A private building is classified as either a domus, a large single-family residence for the elite, or an insula, an apartment building that housed people of varying social classes.[20] For instance, the number of domus in Regio II, the Caelian Hill, was 127; the total for Rome is placed by various scholars at 1,782,[21] 1,790,[22] and 1,797.[23]
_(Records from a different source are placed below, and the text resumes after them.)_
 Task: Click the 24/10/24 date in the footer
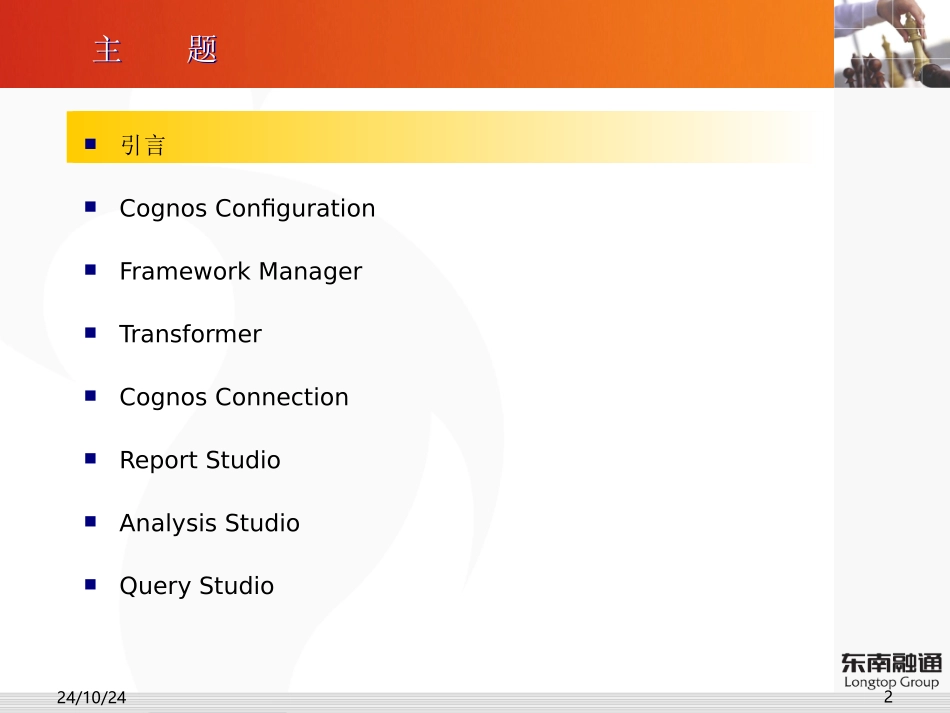coord(91,698)
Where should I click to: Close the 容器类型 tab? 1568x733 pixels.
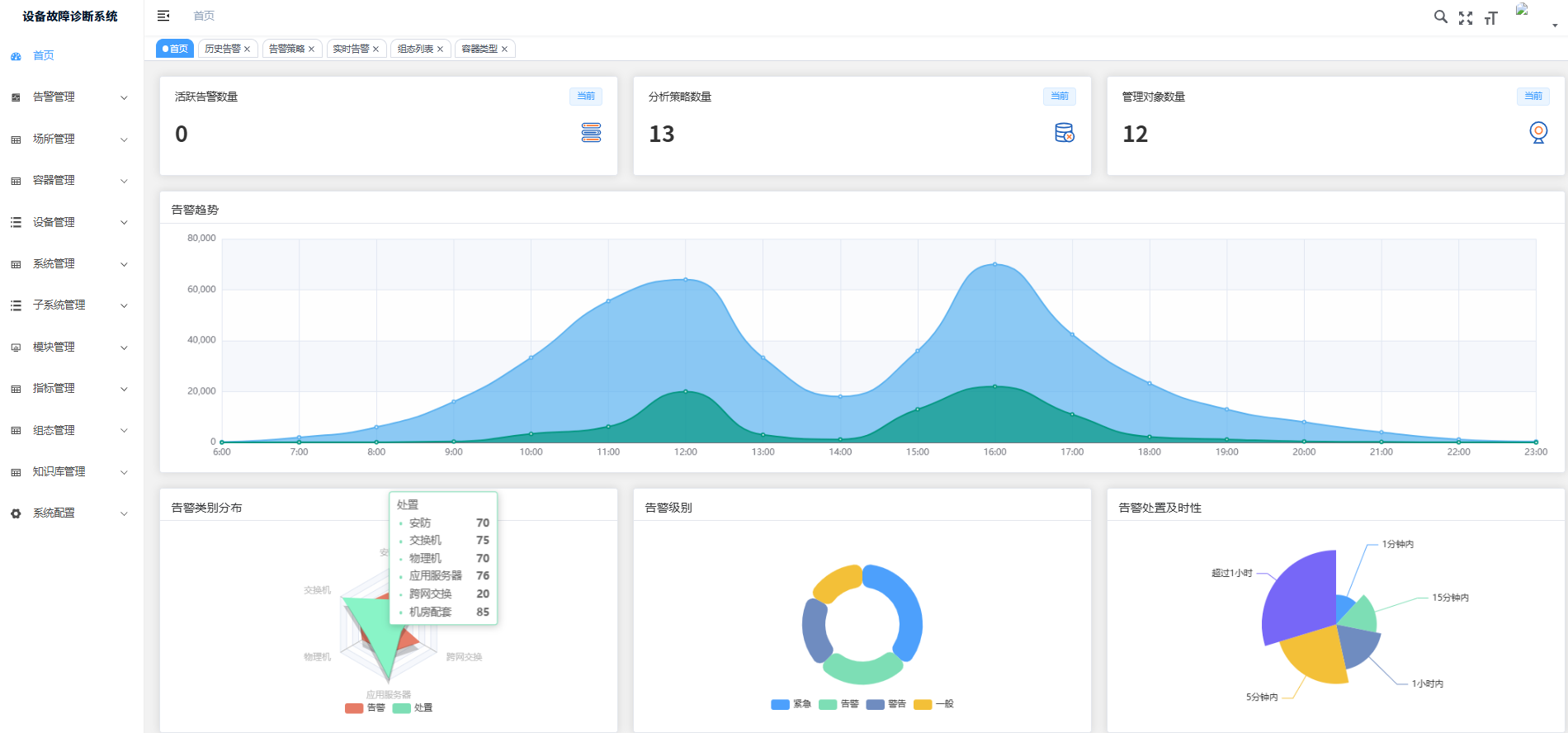coord(504,49)
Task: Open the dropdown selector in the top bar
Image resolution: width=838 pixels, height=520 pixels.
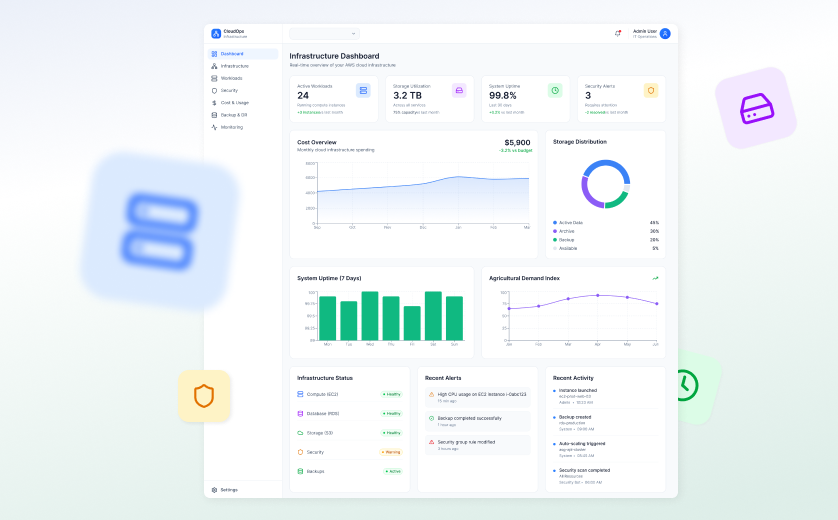Action: tap(324, 34)
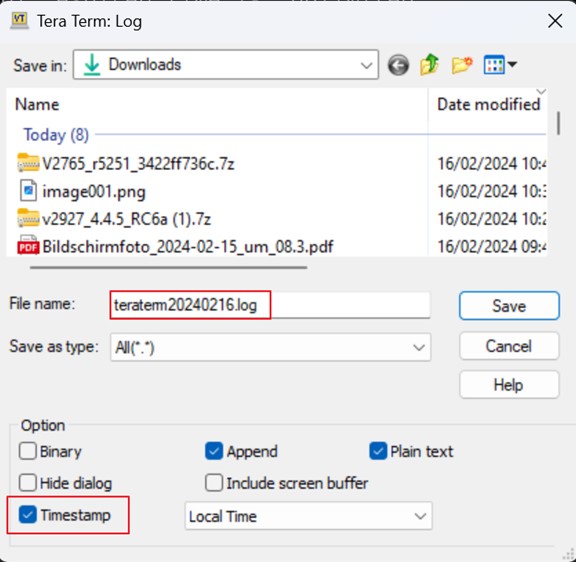
Task: Click the horizontal scrollbar under file list
Action: click(168, 267)
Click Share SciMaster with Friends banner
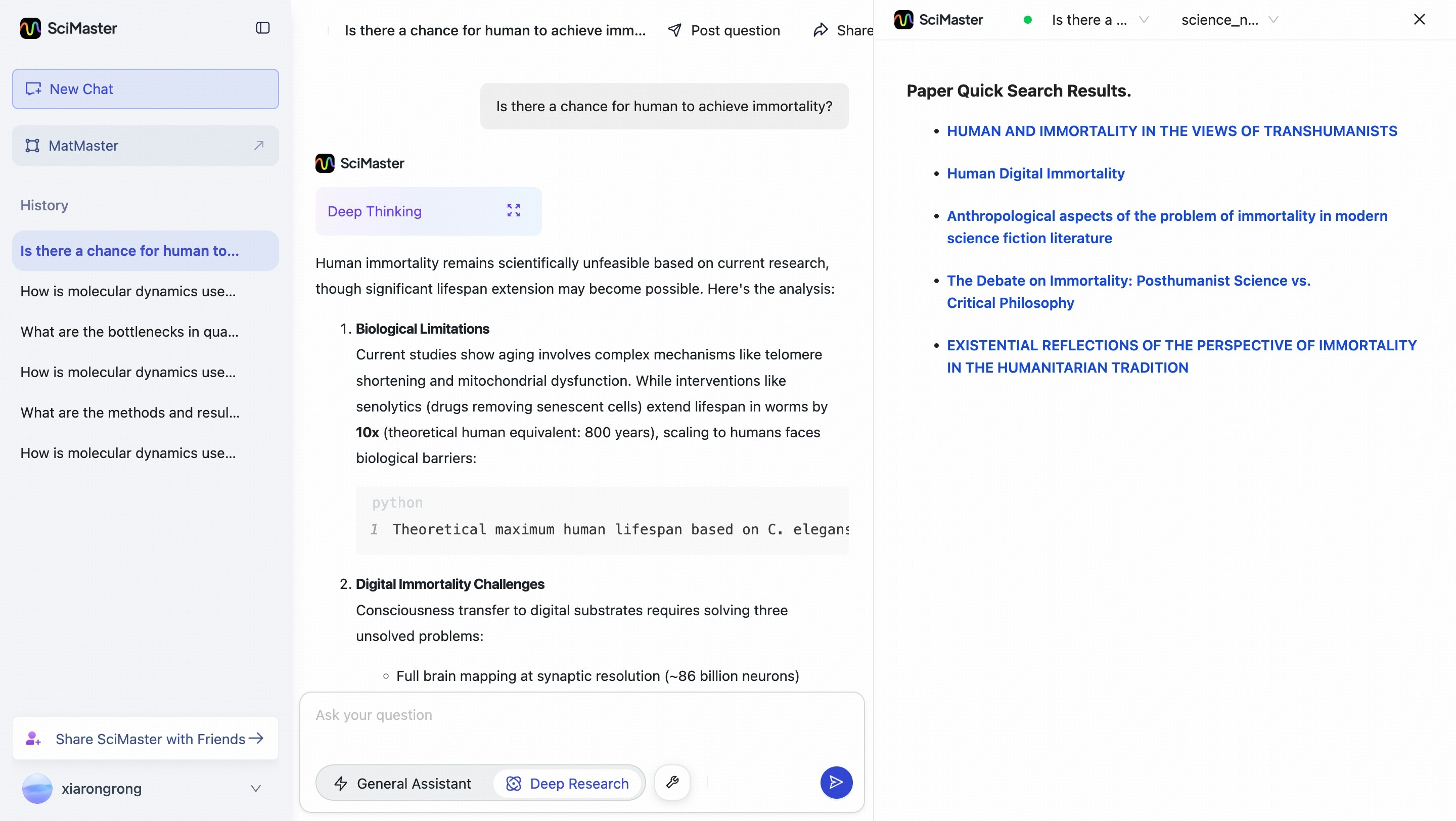 coord(145,739)
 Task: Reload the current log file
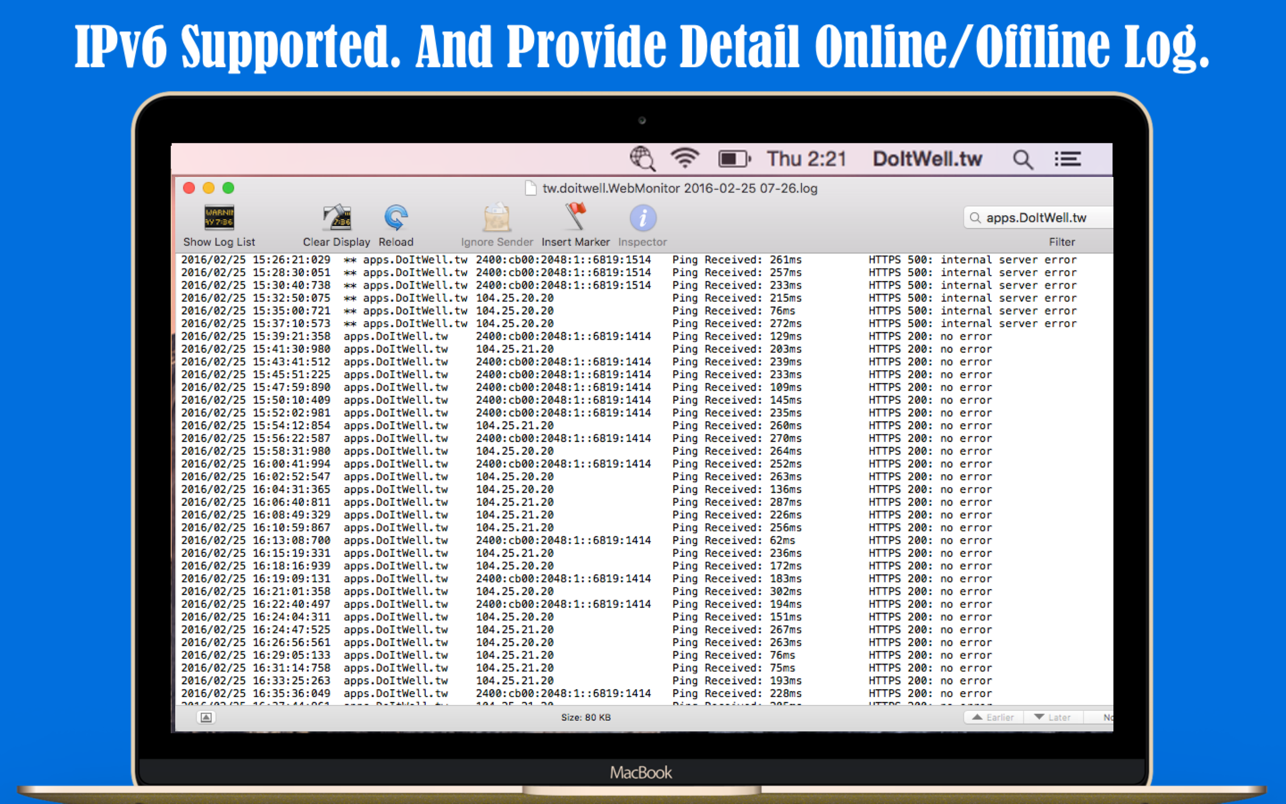[x=396, y=218]
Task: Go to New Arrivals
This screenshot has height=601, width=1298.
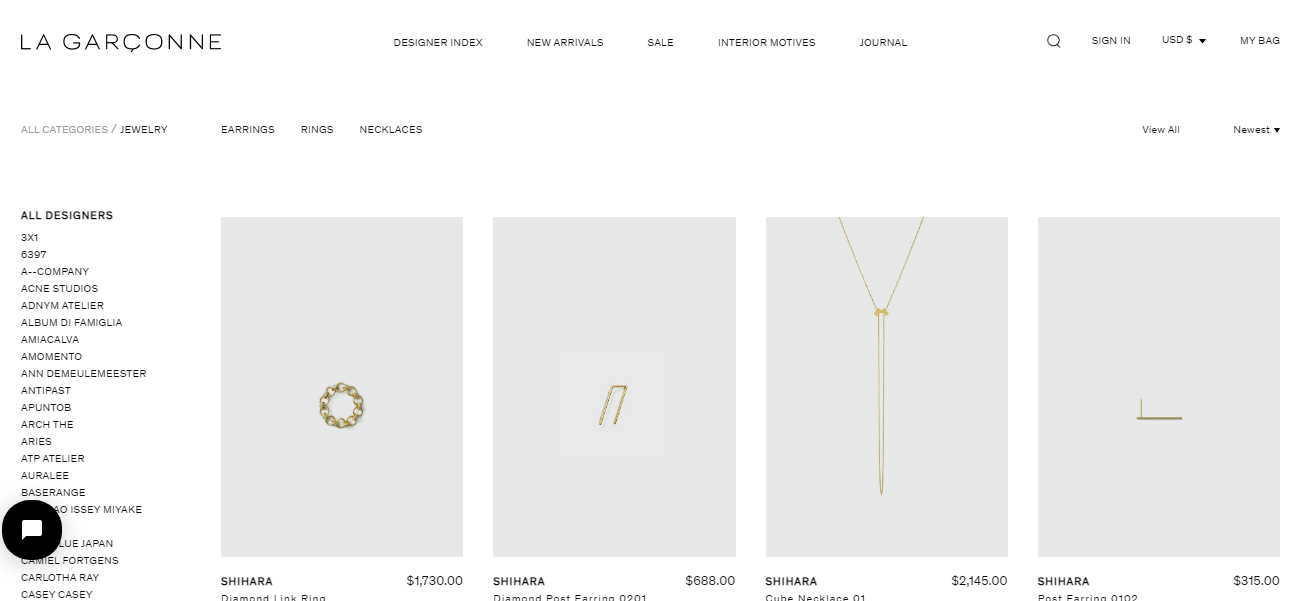Action: pos(565,43)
The insulae within a region number in the hundreds or thousands,[24] for a total of 44,000–46,000 in the city.[25] Although most Romans lived in insulae even by the late Republic,[26] the number is "incredible", as it yields a per-insula figure of about 250 square meters for the ground floor, around 2,423 square feet[27] (as a comparison, at the beginning of 2009, the average size of a new single-family home in the United States was 2,335 square feet[28]). The regionary data suggest a density of insulae in every region that has contributed to debate about whether the term refers to an entire apartment block or a unit within it, and how many stories tall such buildings would have been. The housing figures have also been applied to studies of classical demography,[29] with mixed success.[30] Whatever the exactitude of the figures, a plausible pattern emerges, with density greatest in the center of the city around the Palatine Hill, the Capitoline Hill, and the Forum, as might be expected. The insulae probably varied from large five-story apartment blocks, of which the insula Felicula in Regio IX was the most notable example,[31] to smaller properties with only two or three floors.[32] The three regions with the highest concentration of both insulae and domus are Regio VIII (Forum Romanum), Regio X (Palatium), and Regio XI (Circus Maximus), which also have the most monumental structures. Housing for people of all social ranks were intermingled with public buildings, and the proportion of insulae to domus within each region varies little.[33]
In the administrative reforms undertaken by Julius Caesar during his dictatorship, the insula became the basic unit of the population census.[34] Citizens for the first time were listed by neighborhood (vicus), through the owner of the property (dominus insularum). Augustus reorganized the city into the regiones and vici, subdivisions that are preserved four centuries later in the regionaries. The character of the lists as administrative documents is also suggested by the inclusion of notes on boards of local officials (vicomagistri and ministri).[35]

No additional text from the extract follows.